» **Raw data**:
☆ ☆ ☆ ☆ ☆
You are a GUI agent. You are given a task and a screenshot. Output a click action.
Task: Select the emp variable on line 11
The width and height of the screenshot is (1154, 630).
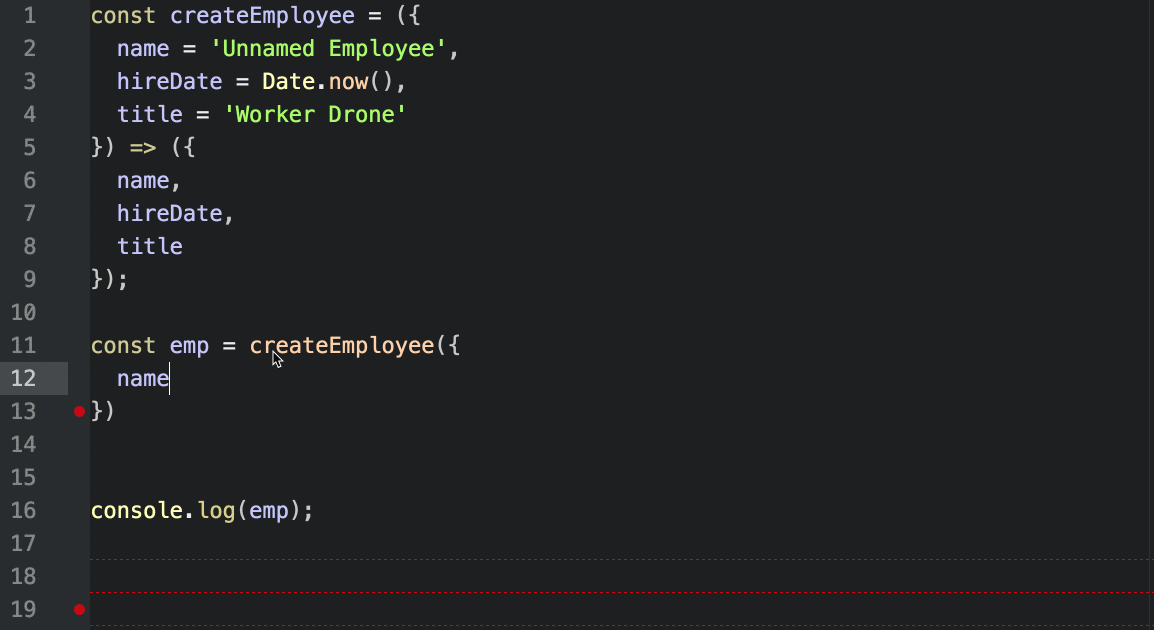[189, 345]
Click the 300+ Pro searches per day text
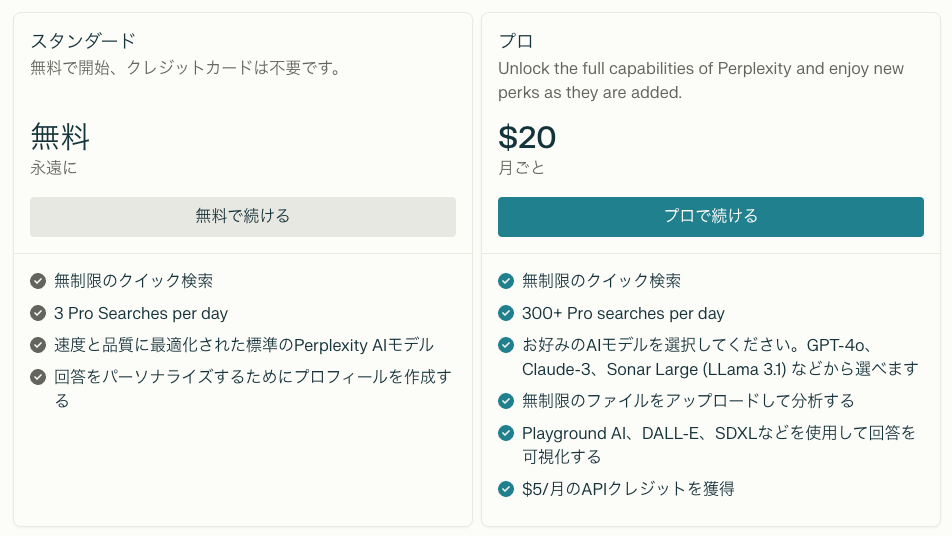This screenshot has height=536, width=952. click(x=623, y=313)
☆ ☆ ☆ ☆ ☆
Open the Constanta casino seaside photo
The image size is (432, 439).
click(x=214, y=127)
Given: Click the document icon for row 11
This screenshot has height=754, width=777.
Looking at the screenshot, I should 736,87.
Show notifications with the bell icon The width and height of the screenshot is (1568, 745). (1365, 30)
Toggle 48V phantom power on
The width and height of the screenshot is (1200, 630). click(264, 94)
☆ ☆ ☆ ☆ ☆
» **Your goal**:
Determine how many lines in the listing above hold the string "icon", then write only the number.

» **Task output**:
2